最後は病院の先生に薬の処方をお任せしましょう。

なお何度同じ症状を訴えても、薬を変えずに様子見という先生も中にはいると思います。
私はそういう先生に当たったことがあります。
数年主治医をしていただきましたが、一回も薬が変わることはありませんでした。

もし、体調が安定していて薬をそのまま継続しているのなら良いのです。
しかし不調を訴えているのに一切薬の調節をしてくれない先生の場合は、一度ほかの先生に診てもらうのもありかもしれません。

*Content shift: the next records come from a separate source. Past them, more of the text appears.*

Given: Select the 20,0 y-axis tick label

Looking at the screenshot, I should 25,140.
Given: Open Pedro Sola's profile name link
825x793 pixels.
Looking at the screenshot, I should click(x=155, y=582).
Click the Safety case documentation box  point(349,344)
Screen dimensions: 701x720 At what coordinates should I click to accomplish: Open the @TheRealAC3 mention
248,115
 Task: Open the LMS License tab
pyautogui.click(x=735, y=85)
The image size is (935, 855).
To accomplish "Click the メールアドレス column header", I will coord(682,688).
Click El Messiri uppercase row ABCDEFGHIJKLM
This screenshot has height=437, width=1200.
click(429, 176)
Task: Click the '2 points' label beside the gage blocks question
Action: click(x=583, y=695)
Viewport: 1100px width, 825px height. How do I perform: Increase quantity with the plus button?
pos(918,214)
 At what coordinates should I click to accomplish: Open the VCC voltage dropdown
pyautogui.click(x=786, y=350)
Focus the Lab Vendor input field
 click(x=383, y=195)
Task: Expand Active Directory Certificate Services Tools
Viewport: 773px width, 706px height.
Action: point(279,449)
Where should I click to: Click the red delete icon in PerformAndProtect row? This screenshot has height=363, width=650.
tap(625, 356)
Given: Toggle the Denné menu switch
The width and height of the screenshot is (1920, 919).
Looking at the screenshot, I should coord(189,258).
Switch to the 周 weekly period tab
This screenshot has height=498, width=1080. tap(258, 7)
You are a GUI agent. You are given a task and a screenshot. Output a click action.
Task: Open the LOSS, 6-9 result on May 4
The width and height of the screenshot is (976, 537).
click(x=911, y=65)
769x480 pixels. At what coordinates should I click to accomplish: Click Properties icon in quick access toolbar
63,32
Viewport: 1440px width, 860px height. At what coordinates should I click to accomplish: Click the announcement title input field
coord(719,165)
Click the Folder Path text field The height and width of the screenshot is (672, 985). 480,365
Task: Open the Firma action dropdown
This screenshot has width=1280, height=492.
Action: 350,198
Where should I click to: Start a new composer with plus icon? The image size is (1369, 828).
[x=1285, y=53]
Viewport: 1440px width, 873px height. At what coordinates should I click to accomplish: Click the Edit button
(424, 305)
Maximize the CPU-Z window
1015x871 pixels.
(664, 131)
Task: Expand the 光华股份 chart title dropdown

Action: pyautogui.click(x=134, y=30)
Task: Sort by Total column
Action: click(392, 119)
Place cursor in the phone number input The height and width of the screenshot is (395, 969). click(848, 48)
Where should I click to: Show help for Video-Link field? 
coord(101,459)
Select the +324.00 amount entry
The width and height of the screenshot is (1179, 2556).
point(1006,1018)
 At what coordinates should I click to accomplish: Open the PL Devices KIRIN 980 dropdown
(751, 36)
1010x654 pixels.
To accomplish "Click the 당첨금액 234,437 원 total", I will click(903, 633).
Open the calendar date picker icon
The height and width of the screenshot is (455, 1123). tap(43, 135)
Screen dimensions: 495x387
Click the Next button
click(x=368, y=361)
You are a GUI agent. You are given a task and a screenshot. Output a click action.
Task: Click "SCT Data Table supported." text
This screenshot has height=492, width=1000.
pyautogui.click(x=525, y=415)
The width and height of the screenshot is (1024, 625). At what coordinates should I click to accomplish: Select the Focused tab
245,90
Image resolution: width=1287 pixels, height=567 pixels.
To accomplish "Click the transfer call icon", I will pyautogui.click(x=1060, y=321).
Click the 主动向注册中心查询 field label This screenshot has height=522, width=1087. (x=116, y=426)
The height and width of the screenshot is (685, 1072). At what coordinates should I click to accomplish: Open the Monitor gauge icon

ちなみに、私はその薬を変えてくれない先生のところから、ほかの先生に診てもらうときは、病院の間隔を少し空けると言ってそのままフェードアウトしました。
大学でかかりつけていた保健管理センターの精神科の先生に相談したところ、そのようにして病院を変えてしまっても構わないとのことでした。
はっきりと主治医にセカンドオピニオンに行くと言わなくても、フェードアウトしたら、向こうも察しがつくそうです。

追記(2024/2/9)
私の場合フェードアウトできたのは、それまでの経緯を何も知らない新しい先生にかかるのに、大学の保健管理センターの先生が仲介してくださったからでした。
通常、転院する場合はそれまでの主治医の紹介状などが必要なようです。
例え、その時合わないと思った先生でも経過は診てきていますので、セカンドオピニオンを考えていることを伝えて、紹介状などを書いてもらう方がベターでしょう。

と、ここまで私の経験を踏まえたうえで書いてきました。
何度も書きますが、あくまでも私の体験がベースで、全ての統合失調症当事者に当てはまるわけではありません。
またここに書いていないことが原因で眠れない場合もあると思います。

最終的には専門の病院、先生にかかって判断してもらうのが最善だと思います。
しかし病院の先生は「病院に来た時の当事者の姿」しか知りません。
普段から近くで見ている家族や親しい方たちが、当事者本人も気づかないようなことに気づくこともあるでしょう。
些細なことでも構わないので、病院の先生に相談してみるといいと思います。
案外その些細なことが繋がって、病気や妄想の全体像が見えてきたりもします。

私は不調を感じた時に、手帳やメモに単語単位でもいいので何か書いておいて、調子が落ち着いた後から見直して自分の傾向を分析しています。
当事者の方も家族の方も、何か記録を残しておくと、その時は突発的なことに思えても、何かが繋がっているのがわかるかもしれません。

専門の先生に診てもらう、そのうえで当事者の一部は何を感じて何を考えているかの参考になれば幸いです。

最後まで読んでくださり、ありがとうございました。